As previously disclosed on January 8, 2013, Clearwire received an unsolicited,
non-binding proposal from DISH Network Corporation ("DISH"), which was a
preliminary indication of interest and subject to numerous, material
uncertainties and conditions. Consistent with its fiduciary duties to
Clearwire's non-Sprint class A stockholders, the Special Committee of
Clearwire's board of directors has engaged in discussions with DISH concerning
its proposal and with Sprint over the course of the last three months, and the
Special Committee intends to continue such discussions. The Special Committee
will pursue the course of action that it believes is in the best interests of
Clearwire's non-Sprint Class A stockholders.

About Clearwire

Clearwire Corporation (NASDAQ:CLWR), through its operating subsidiaries, is a
leading provider of 4G wireless broadband services offering services in areas
of the U.S. where more than 130 million people live. The company holds the
deepest portfolio of wireless spectrum available for data services in the U.S.
Clearwire serves retail customers through its own CLEAR^® brand as well as
through wholesale relationships with some of the leading companies in the
retail, technology and telecommunications industries, including Sprint and
NetZero. The company is constructing a next-generation 4G LTE Advanced-ready
network to address the capacity needs of the market, and is also working
closely with the Global TDD-LTE Initiative to further the TDD-LTE ecosystem.
Clearwire is headquartered in Bellevue, Wash. Additional information is
available at

Cautionary Statement Regarding Forward-Looking Statements

This press release includes "forward-looking statements" within the meaning of
the securities laws. The words "may," "could," "should," "estimate,"
"project," "forecast," "intend," "expect," "anticipate," "believe," "target,"
"plan," "providing guidance" and similar expressions are intended to identify
information that is not historical in nature.

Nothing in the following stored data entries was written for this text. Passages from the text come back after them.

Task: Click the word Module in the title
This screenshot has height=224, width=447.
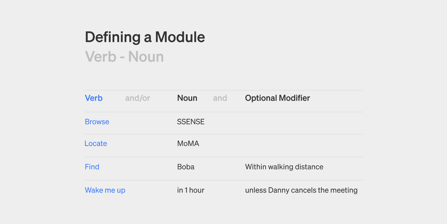Action: click(x=180, y=37)
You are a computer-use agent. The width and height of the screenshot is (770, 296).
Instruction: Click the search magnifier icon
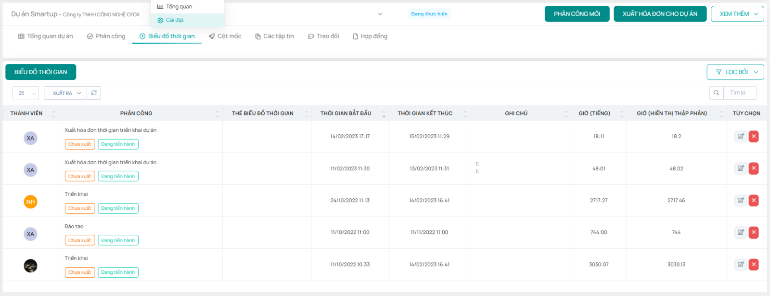pos(716,93)

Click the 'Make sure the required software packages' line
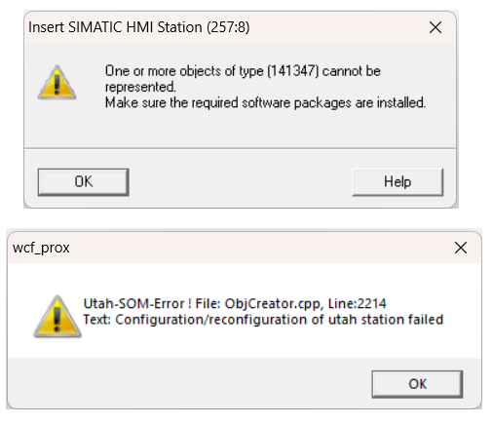[x=265, y=102]
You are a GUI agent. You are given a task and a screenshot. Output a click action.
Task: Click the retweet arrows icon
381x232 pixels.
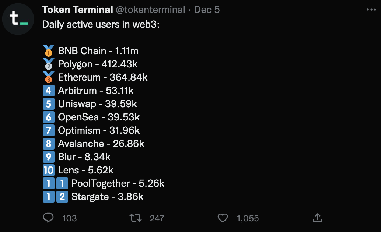coord(136,218)
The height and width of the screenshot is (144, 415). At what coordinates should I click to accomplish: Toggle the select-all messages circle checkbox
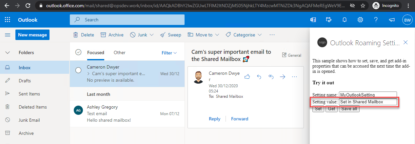pyautogui.click(x=78, y=52)
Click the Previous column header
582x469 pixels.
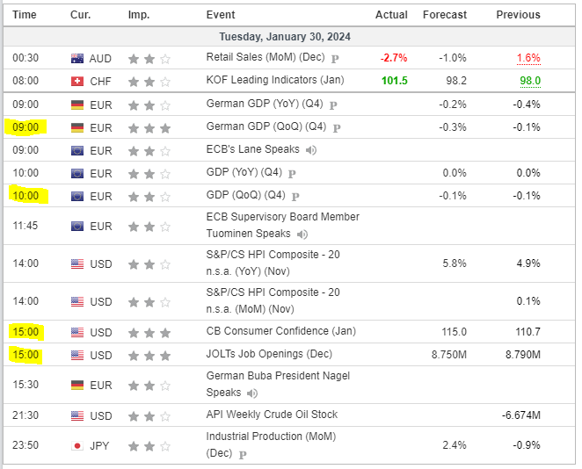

This press release contains forward-looking statements relating to the
proposed merger and related transactions (the "transaction") between Sprint
and Clearwire. All statements, other than historical facts, including
statements regarding the expected timing of the closing of the transaction;
the ability of the parties to complete the transaction considering the various
closing conditions; the expected benefits and synergies of the transaction;
the competitive ability and position of Sprint and Clearwire; and any
assumptions underlying any of the foregoing, are forward-looking statements.
Such statements are based upon current plans, estimates and expectations that
are subject to risks, uncertainties and assumptions. The inclusion of such
statements should not be regarded as a representation that such plans,
estimates or expectations will be achieved. You should not place undue
reliance on such statements. Important factors that could cause actual results
to differ materially from such plans, estimates or expectations include, among
others, any conditions imposed in connection with the transaction, approval of
the transaction by Clearwire stockholders, the satisfaction of various other
conditions to the closing of the transaction contemplated by the merger
agreement, and other factors discussed in Clearwire's and Sprint's Annual
Reports on Form 10-K for their respective fiscal years ended December 31,
2011, their other respective filings with the U.S. Securities and Exchange
Commission (the "SEC") and the proxy statement and other materials that will
be filed with the SEC by Clearwire in connection with the transaction. There
can be no assurance that the transaction will be completed, or if it is
completed, that it will close within the anticipated time period or that the
expected benefits of the transaction will be realized.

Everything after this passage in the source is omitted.